Redazione DottNet | 18/02/2014 15:55

Sono circa seimila i donatori di sangue, che tra il 2009 e il 2011 sono risultati positivi a malattie trasmissibili con il sangue ed emocomponenti, come epatite B, epatite C, hiv e Treponema pallidum (Tp). Il dato emerge da un'analisi condotta dall'Istituto superiore di sanità (Iss), pubblicata sulla rivista Istisan.

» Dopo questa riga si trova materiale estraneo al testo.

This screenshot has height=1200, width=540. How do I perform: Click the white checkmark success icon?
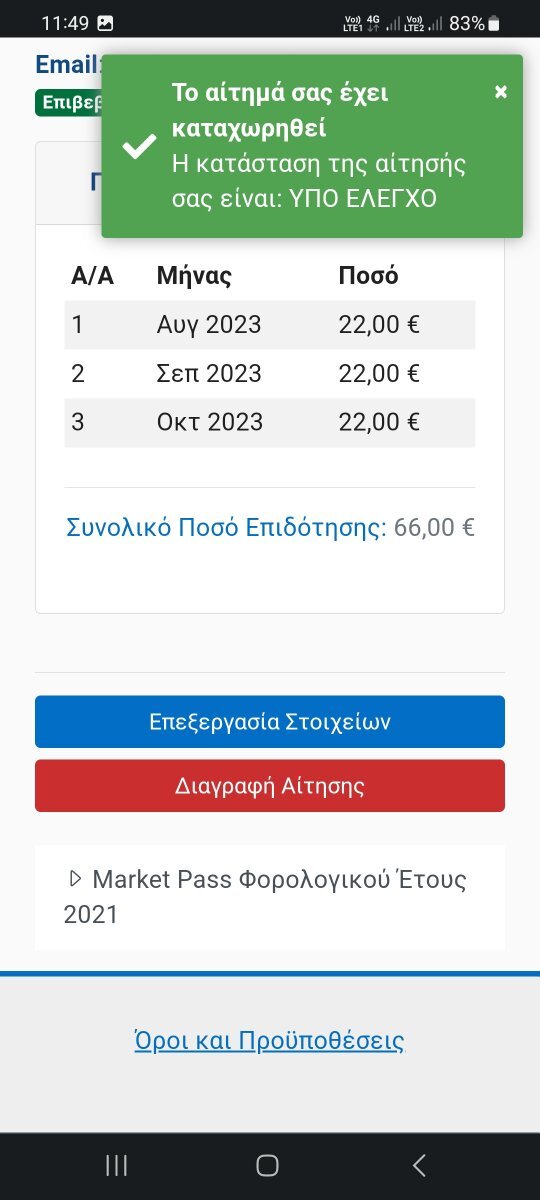pyautogui.click(x=138, y=147)
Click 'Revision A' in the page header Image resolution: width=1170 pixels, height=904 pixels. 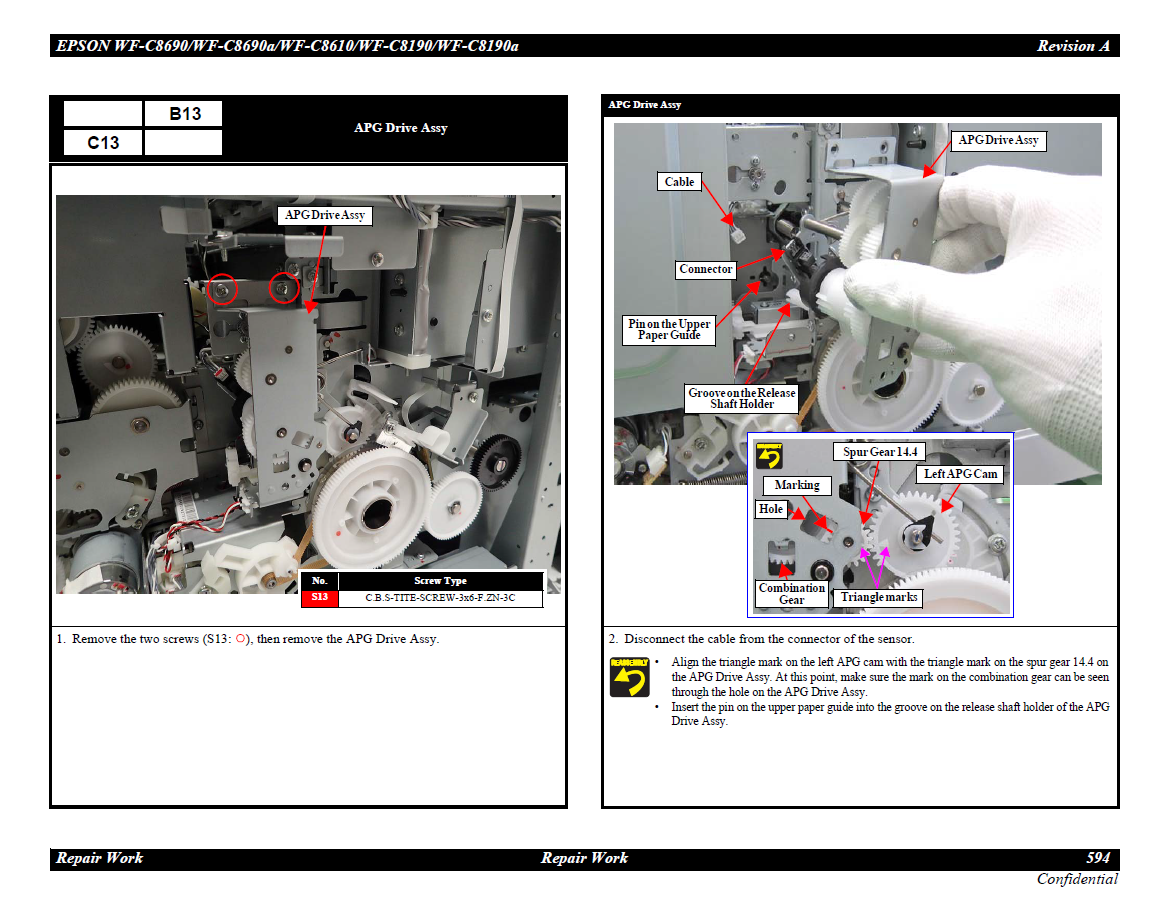point(1072,46)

 L'indagine ha analizzato anche le caratteristiche di questi donatori. L'età media è di 41 anni, la maggior parte (75,4%) è nata in Italia, il 15,7% in Europa e il 5,1% in Africa. Nella gran parte dei casi (81,1%) la positività è stata riscontrata nei donatori testati per la prima volta, il che indica la necessità di promuovere una adeguata informazione al candidato donatore sin dal momento del reclutamento. L'infezione da hiv è invece più spesso riscontrata nei donatori sottoposti a test ripetuti (52,4%). L'infezione da epatite B è quella che ha la più elevata prevalenza, mentre la sifilide la più alta incidenza. I fattori di rischio più segnalati sono i rapporti eterosessuali occasionali per hiv (28,7%) e Tp (29,5%), e cure odontoiatriche e interventi chirurgici per l'epatite B (26,6% e 22,2%) e C (23,0% e 23,2%). Tuttavia, in oltre il 70% dei casi non sono stati identificati i probabili fattori di rischio. Questo perchè nella metà dei casi i donatori non sono consci che alcuni comportamenti (come tatuaggi e piercing ad esempio) sono dei fattori di rischio.